### Excerpted text
--- START ---

1. Create each of the 3 dataframe tables using distinct.
2. Remove columns that are not relevant from immigration_table.
3. Remove duplicate columns from immigration_data: "i94visa", "i94res".
4. Replace all column names that have a space with underscore from city_table.
5. Remove every row that has any null value from city_table and airport_table.

In [30]:
# Remove duplicate rows from the 3 Spark dataframes: immigration_table, city_table and airport_table
# along with columns that are not relevant
immigration_table = df_i94_new.select("i94yr", "i94mon", "i94cit","i94port", "arrdate", "i94mode", "i94addr", "depdate", "i94bir", "count","matflag","biryear","dtaddto","gender","insnum","airline","admnum","fltno","visatype","country_code","country_name","visa_code","visa_type").distinct()
# Print total number of rows and columns of immigration table
print(immigration_table.count(), len(immigration_table.columns))

38129329 23


In [31]:
# Print schema of immigration table
immigration_table.printSchema()

root
 |-- i94yr: double (nullable = true)
 |-- i94mon: double (nullable = true)
 |-- i94cit: double (nullable = true)
 |-- i94port: string (nullable = true)
 |-- arrdate: double (nullable = true)
 |-- i94mode: double (nullable = true)
 |-- i94addr: string (nullable = true)
 |-- depdate: double (nullable = true)

--- END ---

### Required work
Please return the Spark cleaning notebook excerpt above in full, word for word.

### Given information
--- START ---

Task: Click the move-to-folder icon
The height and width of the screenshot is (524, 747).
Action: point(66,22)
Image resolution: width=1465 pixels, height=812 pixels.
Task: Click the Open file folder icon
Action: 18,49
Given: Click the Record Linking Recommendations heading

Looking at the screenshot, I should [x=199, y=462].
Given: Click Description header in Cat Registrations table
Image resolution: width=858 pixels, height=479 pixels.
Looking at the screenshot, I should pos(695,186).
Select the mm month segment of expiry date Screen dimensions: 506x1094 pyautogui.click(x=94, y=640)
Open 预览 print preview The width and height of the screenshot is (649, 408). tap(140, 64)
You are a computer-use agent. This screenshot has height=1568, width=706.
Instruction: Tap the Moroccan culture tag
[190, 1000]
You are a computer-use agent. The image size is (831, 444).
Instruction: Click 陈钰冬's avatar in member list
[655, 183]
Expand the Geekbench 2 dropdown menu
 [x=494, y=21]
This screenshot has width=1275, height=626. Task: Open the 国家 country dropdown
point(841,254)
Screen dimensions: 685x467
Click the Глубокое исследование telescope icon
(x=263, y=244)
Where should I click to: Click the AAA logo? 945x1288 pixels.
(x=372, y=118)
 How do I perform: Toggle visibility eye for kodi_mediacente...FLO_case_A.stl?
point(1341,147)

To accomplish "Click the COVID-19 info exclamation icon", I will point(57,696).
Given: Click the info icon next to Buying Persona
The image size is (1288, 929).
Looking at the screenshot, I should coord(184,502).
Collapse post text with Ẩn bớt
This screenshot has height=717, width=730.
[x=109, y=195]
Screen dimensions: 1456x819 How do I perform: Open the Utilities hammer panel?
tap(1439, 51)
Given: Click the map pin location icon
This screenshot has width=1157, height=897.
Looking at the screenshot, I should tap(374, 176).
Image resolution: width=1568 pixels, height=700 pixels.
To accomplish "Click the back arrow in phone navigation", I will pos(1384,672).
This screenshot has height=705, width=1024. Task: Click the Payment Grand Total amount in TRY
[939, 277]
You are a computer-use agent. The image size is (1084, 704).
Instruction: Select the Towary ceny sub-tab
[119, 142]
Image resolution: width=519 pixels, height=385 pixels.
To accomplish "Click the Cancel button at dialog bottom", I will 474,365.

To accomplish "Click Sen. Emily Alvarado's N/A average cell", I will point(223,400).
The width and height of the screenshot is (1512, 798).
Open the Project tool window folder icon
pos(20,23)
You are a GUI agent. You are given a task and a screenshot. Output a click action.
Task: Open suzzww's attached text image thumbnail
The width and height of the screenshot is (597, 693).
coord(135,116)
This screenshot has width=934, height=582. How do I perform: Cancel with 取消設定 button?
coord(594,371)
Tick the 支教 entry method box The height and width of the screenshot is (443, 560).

--- END ---

### Solved problem
1. Create each of the 3 dataframe tables using distinct.
2. Remove columns that are not relevant from immigration_table.
3. Remove duplicate columns from immigration_data: "i94visa", "i94res".
4. Replace all column names that have a space with underscore from city_table.
5. Remove every row that has any null value from city_table and airport_table.

In [30]:
# Remove duplicate rows from the 3 Spark dataframes: immigration_table, city_table and airport_table
# along with columns that are not relevant
immigration_table = df_i94_new.select("i94yr", "i94mon", "i94cit","i94port", "arrdate", "i94mode", "i94addr", "depdate", "i94bir", "count","matflag","biryear","dtaddto","gender","insnum","airline","admnum","fltno","visatype","country_code","country_name","visa_code","visa_type").distinct()
# Print total number of rows and columns of immigration table
print(immigration_table.count(), len(immigration_table.columns))

38129329 23


In [31]:
# Print schema of immigration table
immigration_table.printSchema()

root
 |-- i94yr: double (nullable = true)
 |-- i94mon: double (nullable = true)
 |-- i94cit: double (nullable = true)
 |-- i94port: string (nullable = true)
 |-- arrdate: double (nullable = true)
 |-- i94mode: double (nullable = true)
 |-- i94addr: string (nullable = true)
 |-- depdate: double (nullable = true)